An Efficient Application Traffic Signature Generation System

Application traffic signatures are byte subsequences or behaviors (such as packet sizes and interval times) within traffic that can distinguish which application is contributing to the network traffic, application traffic signatures form the building blocks of many constructions of deep packet analysis rules in numerous areas, such as network management, measurement, and even security systems. Under the pressure of the continual appearance of new applications and their frequent updates, how to efficiently and accurately extract signatures from network traffic becomes a more challenging issue. Although several generating methods have been proposed, because of the problems of efficiency, robustness, and refinement, the application of these methods in real network environments still has limitations. Existing CS (Common Subsequence) based approaches are ineffective in generating signatures from network traffic, especially when the network traffic is massive. In this paper, we propose ESGS, an efficient system to extracts signatures from application traffic traces.

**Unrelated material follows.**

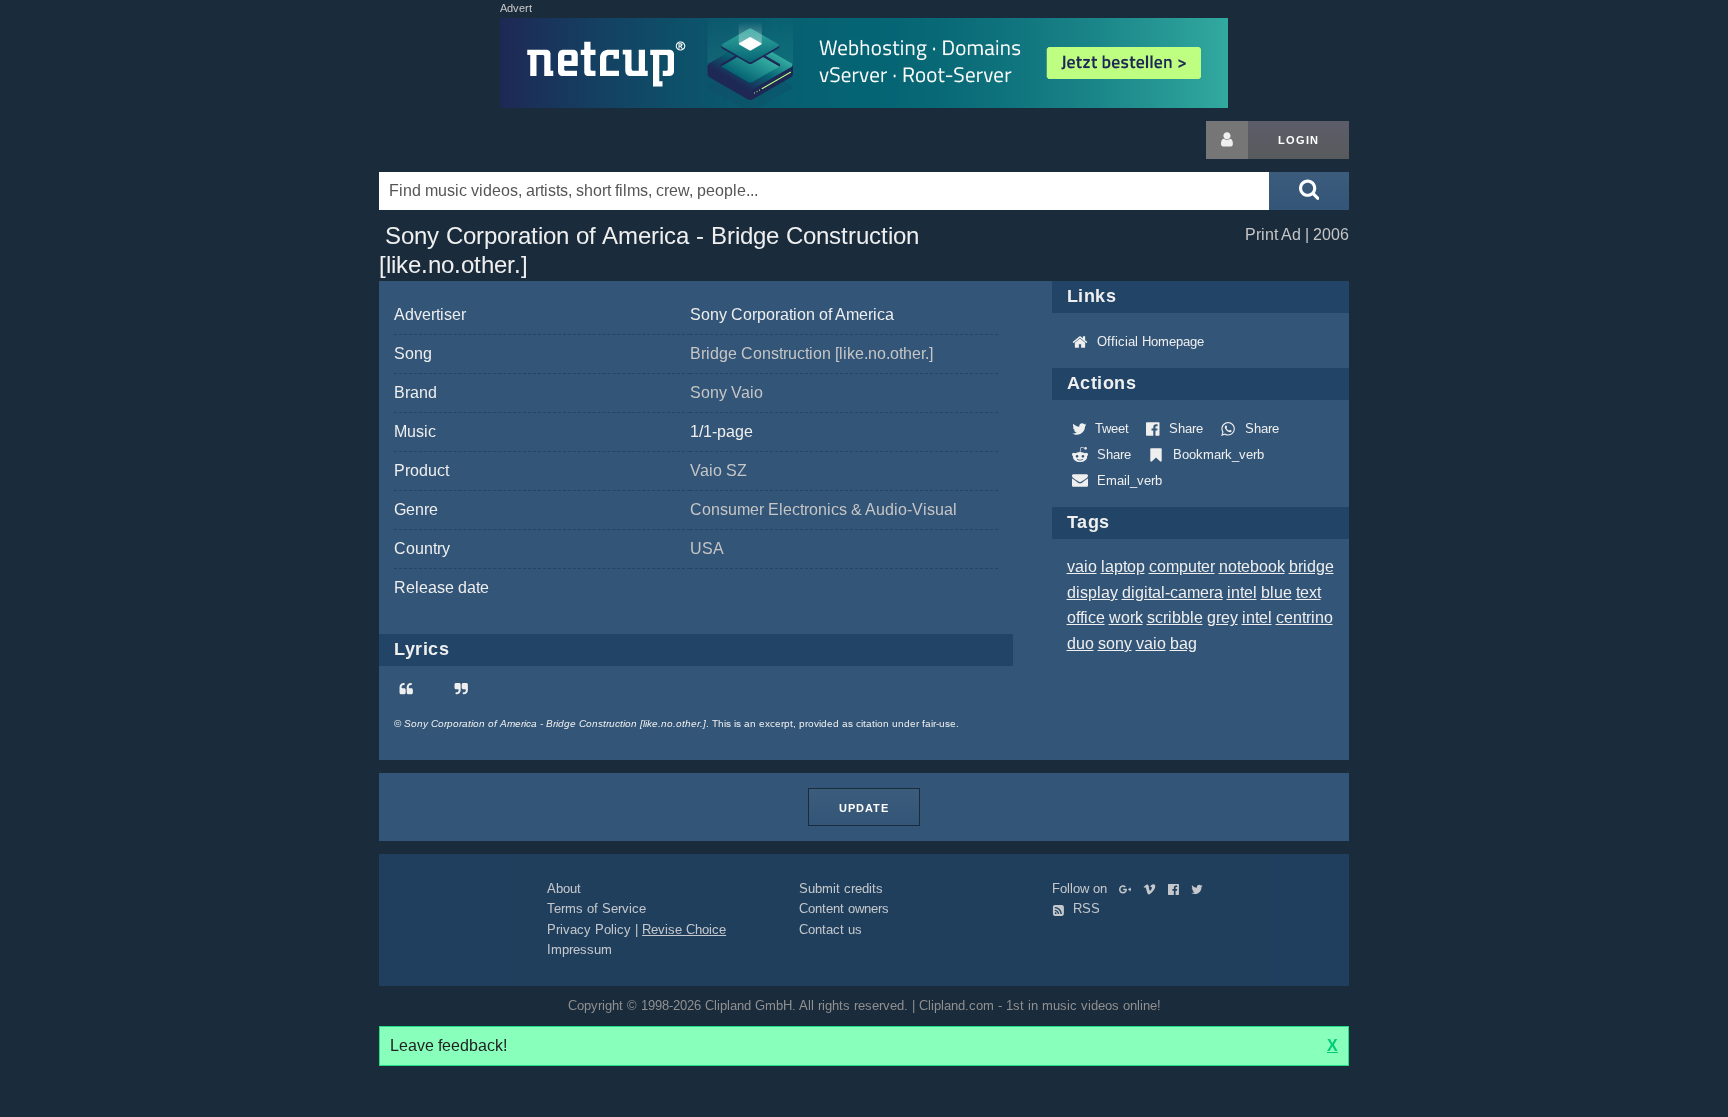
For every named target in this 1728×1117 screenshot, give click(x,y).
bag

ESGS base on the Latent Dirichlet Allocation (LDA) and a modified sequence pattern algorithm. First, we use a semantic analysis algorithm based on the LDA to select the candidate packet from the traffic traces according to the semantic information of the packet and refine the traffic traces. Then, we use a modified sequence pattern algorithm to generate signatures in the filtered traffic trace. We compare ESGS with several existing generating methods via evaluation on real-world application traffic traces. The result shows that ESGS can generate application traffic signatures significantly faster, and the signatures perform high accuracy. In addition, this method can effectively reduce the input traffic of signature generation systems such as Sigbox, and significantly improve the efficiency of signature generation while having a little impact on accuracy.